■ **TRECHO**
^^^^^^^^^^^^^^^^

A Modista do Desterro – Pauline Kisner

Plus Size & Moda Vitoriana: uma boa combinação?

Essa semana li uma postagem fantástica do blog The Pragmatic Costumer, cuja autora gentilmente permitiu que fosse traduzido e reproduzido aqui. O tema é uma dúvida frequente entre as meninas: moda vitoriana para plus size é uma boa ideia?

Repitam com a Tia Modista: beleza é estado de espírito, não pode ser reduzida a meros quilos ou centímetros

victorian plus size
Grupo de irmãs, c. 1900

Uma aluna me perguntou ontem sobre minha obsessão com trajes vitorianos. Expliquei a ela o básico, as variações de cada período, as várias delícias de tecidos e silhuetas, e sobre os eventos a que se pode comparecer para mostrar suas criações ou aquisições. Ela parecia sinceramente interessada e expressou sua paixão crescente por esses trajes. “Mas”, disse ela, “só pessoas magras podem realmente usar essas coisas”.

^^^^^^^^^^^^^^^^

■ **INFORMAÇÕES FORNECIDAS**
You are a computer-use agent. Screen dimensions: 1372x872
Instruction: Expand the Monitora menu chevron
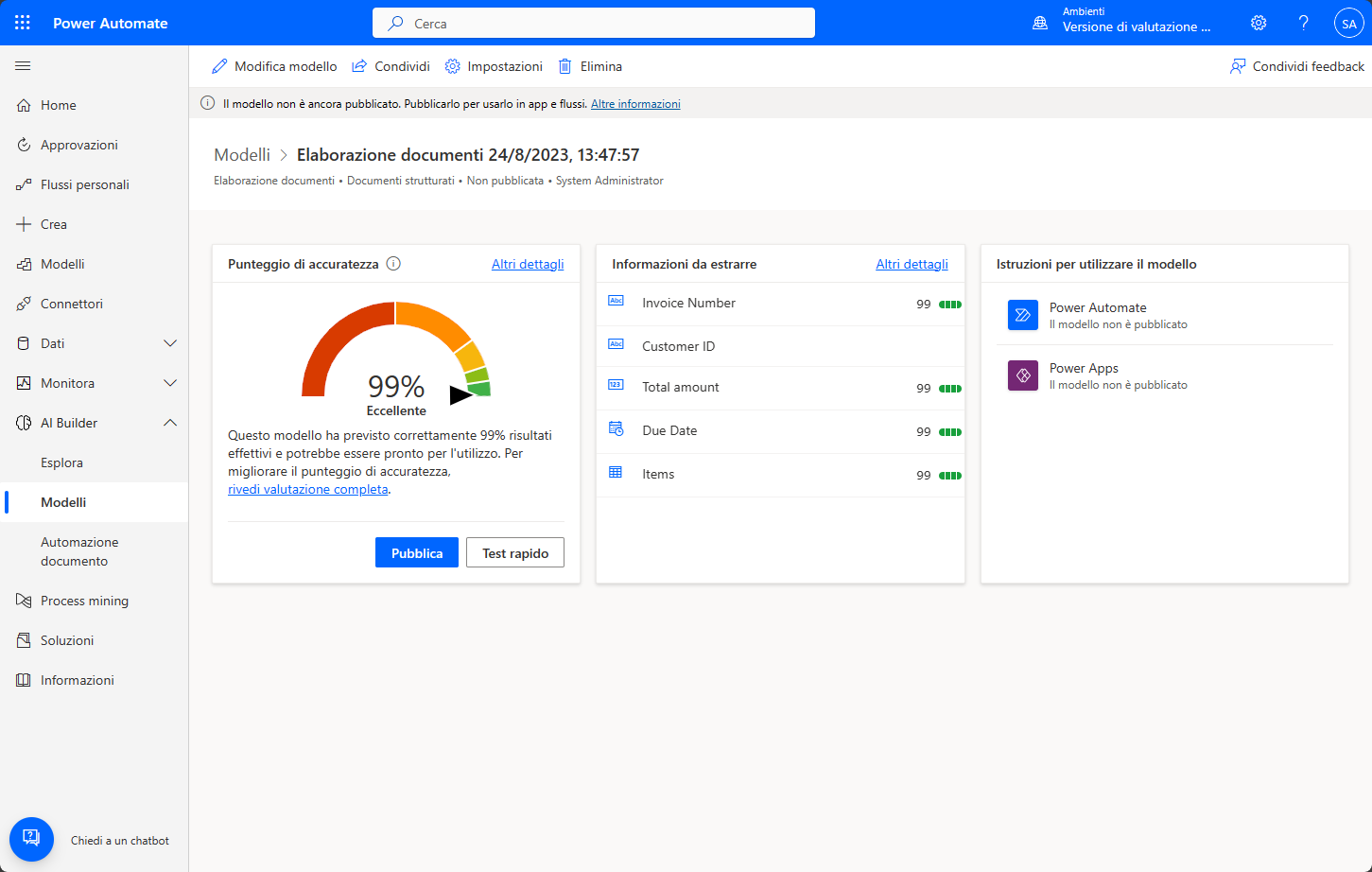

^^^^^^^^^^^^^^^^

■ **TAREFAS OBRIGATÓRIAS**
**A)** Redigite o trecho sobre moda vitoriana plus size, de "Essa semana li" até "uma boa ideia?", inclusive.
**B)** Com base no trecho sobre moda vitoriana plus size, responda:
(i) De que blog é a postagem traduzida e reproduzida?
(ii) A que data aproximada se refere a legenda do grupo de irmãs?
(iii) Segundo a aluna, quem pode realmente usar esses trajes?
**C)** Escreva a continuação do trecho sobre moda vitoriana plus size, começando logo após a última frase apresentada.

■ **RESPOSTAS POR TAREFA**
**A)**
Essa semana li uma postagem fantástica do blog The Pragmatic Costumer, cuja autora gentilmente permitiu que fosse traduzido e reproduzido aqui. O tema é uma dúvida frequente entre as meninas: moda vitoriana para plus size é uma boa ideia?

**B)**
(i) The Pragmatic Costumer.
(ii) c. 1900.
(iii) Só pessoas magras.

**C)**
casal vitoriano 1880 plus size victorian
Um clássico casal vitoriano, c. 1880

Primeiramente, eu fui pega de surpresa, mas posso entender de onde vem o ceticismo dela sobre as roupas vitorianas. Graças a uma série de mitos e à mídia, nós associamos a Era Vitoriana com uma coisa em especial: cinturinhas de vespa. Quando você diz “vitoriano” para alguém, eles vêem saias enormes e corsets que vão matá-la apenas de encostar em um. É como uma dessas histórias de horror de acampamento, só que ao invés de uma cobra gigante se contorcendo em torno da donzela em perigo, temos a imagem de um corset infernal espremendo a vida da pobre garota:

corset vitoriano plus size
“Illustrated Police News”, 25 de junho de 1870

Sendo franca, sim. Os vitorianos eram, em média, mais magros do que somos hoje, mas eles também era mais baixos e menores em proporções. “Em média” é o termo fundamental. Só porque existe uma média não significa que todos se encaixem nela. Ao contrário! A média é composta de múltiplos- fatores (nesse caso, os tamanhos dos vestidos), que são somados e divididos pelo número total de termos. Toda essa medição e a matemática contribuem para uma generalização grosseira da sociedade.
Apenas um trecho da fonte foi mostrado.